How to filter multiple metadata values in a Vector Store Retriever PGvector node?

I’m building a Q&A workflow using n8n with a Vector Store Retriever connected to Postgres PGVector.

The user sends a JSON payload from the frontend with the following structure:

{
  "question": "Is Benito Juárez's birthday considered a non-working day?",
  "collection": "1952708",
  "category_id": ["35724307", "35724308"]
}

So i receive the data and parse it in a Set for obtaining the question, collection and category

I want the Vector Store Retriever to:

  • Search only within the specified collection.
  • Filter results by one or multiple category_id values, which are sent as an array.

When I pass a single value for category_id in the Vector Store Retriever, the filtering works perfectly.

However, when I pass two or more values (as an array), the retriever returns no results.

No error message is displayed, but the retriever returns an empty result when filtering with multiple values.

It seems that the retriever interprets the array incorrectly, as if the metadata contains category_id = a,b rather than filtering by category_id = a OR category_id = b.

This is how my database looks like for metadata in embeddings:

{
  "loc": {
    "lines": {
      "to": 28,
      "from": 1
    }
  },
  "source": "blob",
  "blobType": "text/plain",
  "filename": "Oficio día inhábiles Aduana de Queretaro.pdf",
  "idTrafico": "1952708",
  "idDocumento": "35724300"
}

My question is: How can I properly filter by multiple category_id values in the Vector Store Retriever? I need to select one or more categories for retriever because the final goal is:
In my frontend, the user can:

  • Select one or more documents they want to query.
  • These documents are associated with one or more category_id values.
  • The frontend sends the selected category_id values as an array along with the question, so the retriever should only search within those categories.

Here is my workflow:

Hi @merarisosa
Welcome to the community!

I think this happens because you are joining the array of category_id’s into a comma separated string.
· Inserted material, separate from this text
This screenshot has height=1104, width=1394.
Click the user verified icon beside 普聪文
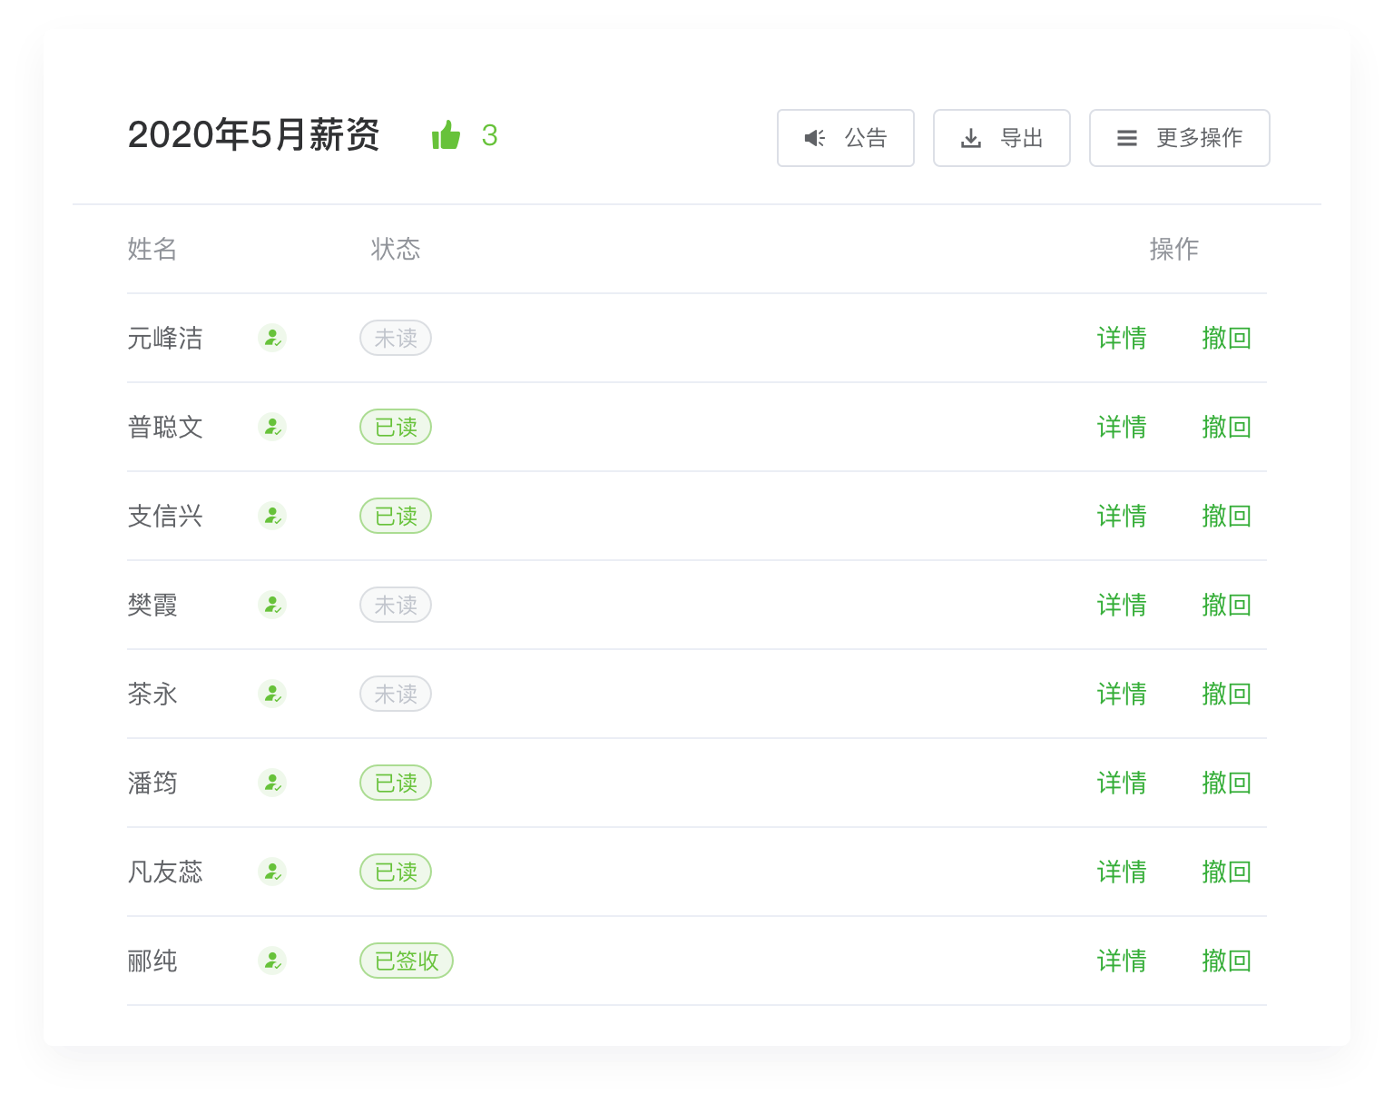click(271, 427)
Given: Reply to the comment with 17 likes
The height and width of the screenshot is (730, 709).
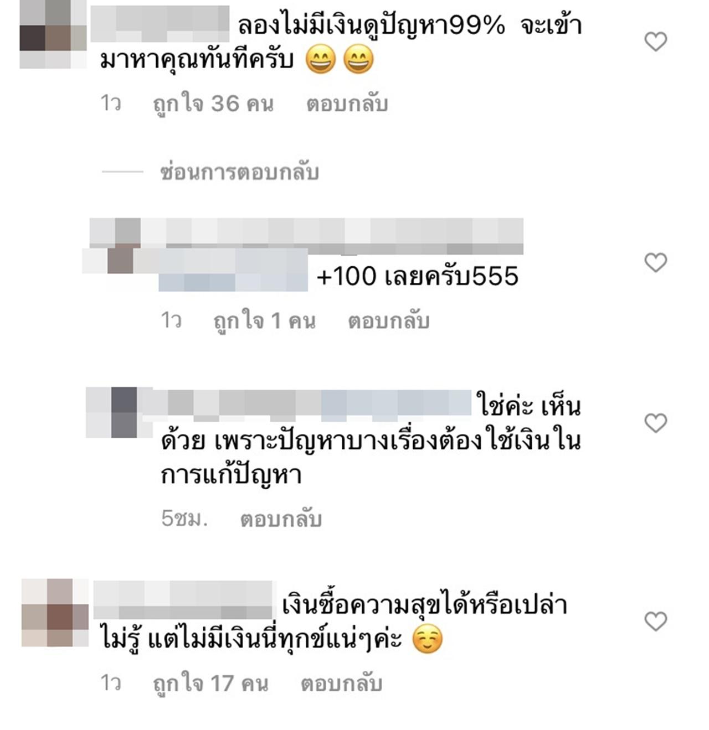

This results in a query for documents with a category:'category1,category2' => empty response.

If I remember correctly to achieve a combination of filters with OR condition between them you have to pass them as a list/array.

Instead of using {{ $('set database search').item.json.category_id.join(',') }}
you can try to directly pass: {{ $('set database search').item.json.category_id }}.

Hi! @Ventsislav_Minev Thank u for u reply. I already tried just passing the array

i passed it to the pgvector store retriever but it didnt work as expected

It seems like the PGVector Store is ignoring the filter. I tried asking something that is not contained in the array I passed, but when the retriever looks up the embeddings, it ignores the filter and brings up an answer that actually would be correct if I had specified that category, even though it belongs to a category that was not included in the JSON.


as you can see, the json does not specified the category (or idDocumento)

"idDocumento": "35724300"

which is where the retriever is looking for the answers

1 Like